_EXERCISE INSTRUCTIONS:_
Please repeat the lines below exactly. Begin with the line containing "Open the Deals menu item" and go on through the line containing "Viewport: 1299px width, 538px height.".

Saved entries
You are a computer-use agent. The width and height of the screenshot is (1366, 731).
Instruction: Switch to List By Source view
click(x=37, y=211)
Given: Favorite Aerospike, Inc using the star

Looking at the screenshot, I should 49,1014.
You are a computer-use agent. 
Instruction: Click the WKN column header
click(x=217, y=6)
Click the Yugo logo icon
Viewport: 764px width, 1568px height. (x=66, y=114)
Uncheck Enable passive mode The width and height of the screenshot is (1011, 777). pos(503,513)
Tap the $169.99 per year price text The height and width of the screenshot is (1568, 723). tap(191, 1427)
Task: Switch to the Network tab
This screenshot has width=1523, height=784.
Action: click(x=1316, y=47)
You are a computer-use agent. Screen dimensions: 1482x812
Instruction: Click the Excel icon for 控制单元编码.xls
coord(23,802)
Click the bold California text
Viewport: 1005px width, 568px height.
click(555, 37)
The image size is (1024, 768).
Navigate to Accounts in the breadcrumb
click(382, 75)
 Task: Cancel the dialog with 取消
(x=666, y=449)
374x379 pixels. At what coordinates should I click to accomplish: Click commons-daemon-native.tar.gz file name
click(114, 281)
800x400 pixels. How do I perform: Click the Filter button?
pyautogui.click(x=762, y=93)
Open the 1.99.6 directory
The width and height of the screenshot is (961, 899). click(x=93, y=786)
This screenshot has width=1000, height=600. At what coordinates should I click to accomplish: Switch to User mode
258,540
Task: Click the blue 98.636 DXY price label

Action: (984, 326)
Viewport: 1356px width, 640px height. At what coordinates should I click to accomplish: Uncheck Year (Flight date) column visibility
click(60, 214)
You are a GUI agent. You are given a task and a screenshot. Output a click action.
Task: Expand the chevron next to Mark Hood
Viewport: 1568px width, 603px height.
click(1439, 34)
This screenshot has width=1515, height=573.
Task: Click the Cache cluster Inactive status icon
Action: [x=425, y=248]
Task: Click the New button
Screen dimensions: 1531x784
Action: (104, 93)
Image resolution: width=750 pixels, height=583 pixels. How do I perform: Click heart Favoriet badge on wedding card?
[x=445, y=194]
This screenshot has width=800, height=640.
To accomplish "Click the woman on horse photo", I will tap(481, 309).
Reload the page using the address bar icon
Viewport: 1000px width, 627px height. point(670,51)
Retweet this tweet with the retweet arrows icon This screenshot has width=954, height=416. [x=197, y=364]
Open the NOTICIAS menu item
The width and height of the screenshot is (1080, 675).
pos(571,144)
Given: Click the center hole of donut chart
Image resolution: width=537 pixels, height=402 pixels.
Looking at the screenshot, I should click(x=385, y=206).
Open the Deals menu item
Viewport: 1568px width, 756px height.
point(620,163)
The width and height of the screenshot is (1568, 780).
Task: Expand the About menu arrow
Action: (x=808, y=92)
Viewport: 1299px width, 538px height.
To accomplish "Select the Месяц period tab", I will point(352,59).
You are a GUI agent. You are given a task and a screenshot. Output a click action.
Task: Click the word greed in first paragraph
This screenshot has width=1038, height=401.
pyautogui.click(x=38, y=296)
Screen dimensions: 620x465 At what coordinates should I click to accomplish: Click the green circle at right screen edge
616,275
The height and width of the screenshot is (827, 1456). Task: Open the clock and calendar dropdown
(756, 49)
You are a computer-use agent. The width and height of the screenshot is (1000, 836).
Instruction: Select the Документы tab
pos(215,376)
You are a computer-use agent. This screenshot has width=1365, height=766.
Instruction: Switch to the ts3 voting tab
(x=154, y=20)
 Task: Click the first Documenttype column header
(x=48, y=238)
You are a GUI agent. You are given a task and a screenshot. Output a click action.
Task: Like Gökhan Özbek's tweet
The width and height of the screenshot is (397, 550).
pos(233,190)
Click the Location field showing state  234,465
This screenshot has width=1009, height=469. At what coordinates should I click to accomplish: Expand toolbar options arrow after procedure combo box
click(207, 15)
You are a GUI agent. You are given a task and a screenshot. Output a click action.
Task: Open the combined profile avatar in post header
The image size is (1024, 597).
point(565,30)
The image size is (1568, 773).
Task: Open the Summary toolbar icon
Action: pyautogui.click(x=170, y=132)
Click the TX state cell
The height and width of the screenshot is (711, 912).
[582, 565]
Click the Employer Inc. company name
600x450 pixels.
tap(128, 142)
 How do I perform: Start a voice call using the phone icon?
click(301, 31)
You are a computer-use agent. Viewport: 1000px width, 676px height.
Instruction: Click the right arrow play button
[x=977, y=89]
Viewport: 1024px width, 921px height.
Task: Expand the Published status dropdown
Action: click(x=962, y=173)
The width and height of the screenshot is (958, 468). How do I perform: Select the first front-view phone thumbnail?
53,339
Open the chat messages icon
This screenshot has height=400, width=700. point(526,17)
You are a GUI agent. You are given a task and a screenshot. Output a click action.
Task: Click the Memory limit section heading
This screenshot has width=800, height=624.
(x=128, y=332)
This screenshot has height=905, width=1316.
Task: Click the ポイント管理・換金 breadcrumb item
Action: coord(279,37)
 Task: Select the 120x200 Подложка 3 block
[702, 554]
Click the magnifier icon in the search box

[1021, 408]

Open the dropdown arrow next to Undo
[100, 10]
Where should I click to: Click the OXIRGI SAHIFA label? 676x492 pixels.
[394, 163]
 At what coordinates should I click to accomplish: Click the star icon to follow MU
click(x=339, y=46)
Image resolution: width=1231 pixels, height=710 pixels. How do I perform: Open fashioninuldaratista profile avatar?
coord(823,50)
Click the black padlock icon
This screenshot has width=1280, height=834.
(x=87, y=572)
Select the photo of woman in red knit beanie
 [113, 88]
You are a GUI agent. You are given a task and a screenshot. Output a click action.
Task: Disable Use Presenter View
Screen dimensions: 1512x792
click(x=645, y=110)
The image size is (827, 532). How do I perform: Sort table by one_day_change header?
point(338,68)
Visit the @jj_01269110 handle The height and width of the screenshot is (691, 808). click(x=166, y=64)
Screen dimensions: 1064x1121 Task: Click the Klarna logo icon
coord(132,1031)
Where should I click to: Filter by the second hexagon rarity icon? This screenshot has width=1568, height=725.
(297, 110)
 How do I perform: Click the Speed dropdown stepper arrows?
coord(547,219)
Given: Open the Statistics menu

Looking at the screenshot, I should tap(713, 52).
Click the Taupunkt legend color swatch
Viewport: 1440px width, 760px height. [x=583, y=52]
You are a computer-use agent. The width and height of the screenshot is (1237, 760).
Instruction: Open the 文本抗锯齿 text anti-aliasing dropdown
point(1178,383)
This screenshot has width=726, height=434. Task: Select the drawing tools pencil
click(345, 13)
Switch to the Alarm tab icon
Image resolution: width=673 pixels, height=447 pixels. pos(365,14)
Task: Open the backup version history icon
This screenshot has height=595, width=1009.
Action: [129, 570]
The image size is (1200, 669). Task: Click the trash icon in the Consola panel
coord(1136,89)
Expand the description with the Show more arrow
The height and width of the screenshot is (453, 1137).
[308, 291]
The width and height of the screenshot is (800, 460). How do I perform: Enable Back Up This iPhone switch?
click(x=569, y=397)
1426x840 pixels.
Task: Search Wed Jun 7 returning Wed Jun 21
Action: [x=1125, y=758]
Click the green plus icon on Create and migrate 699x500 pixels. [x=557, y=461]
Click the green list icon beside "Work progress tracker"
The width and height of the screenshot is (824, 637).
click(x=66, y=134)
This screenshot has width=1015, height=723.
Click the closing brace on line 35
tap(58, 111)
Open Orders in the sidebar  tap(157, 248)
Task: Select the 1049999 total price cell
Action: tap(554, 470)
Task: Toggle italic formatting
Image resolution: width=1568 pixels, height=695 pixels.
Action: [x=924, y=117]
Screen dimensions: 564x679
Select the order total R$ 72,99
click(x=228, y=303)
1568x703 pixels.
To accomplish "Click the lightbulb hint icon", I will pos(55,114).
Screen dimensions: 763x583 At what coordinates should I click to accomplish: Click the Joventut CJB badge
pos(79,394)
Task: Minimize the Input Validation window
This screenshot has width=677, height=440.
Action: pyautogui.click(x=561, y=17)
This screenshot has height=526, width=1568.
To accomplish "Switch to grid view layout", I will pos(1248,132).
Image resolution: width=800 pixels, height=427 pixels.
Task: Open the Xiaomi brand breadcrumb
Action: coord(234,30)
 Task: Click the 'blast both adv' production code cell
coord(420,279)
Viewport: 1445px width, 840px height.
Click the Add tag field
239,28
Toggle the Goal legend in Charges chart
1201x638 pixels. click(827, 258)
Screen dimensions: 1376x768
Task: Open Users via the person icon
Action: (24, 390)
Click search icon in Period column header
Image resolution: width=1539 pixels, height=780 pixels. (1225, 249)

_EXPECTED ANSWER:_
Open the Deals menu item
Viewport: 1568px width, 756px height.
point(620,163)
The width and height of the screenshot is (1568, 780).
Task: Expand the About menu arrow
Action: (x=808, y=92)
Viewport: 1299px width, 538px height.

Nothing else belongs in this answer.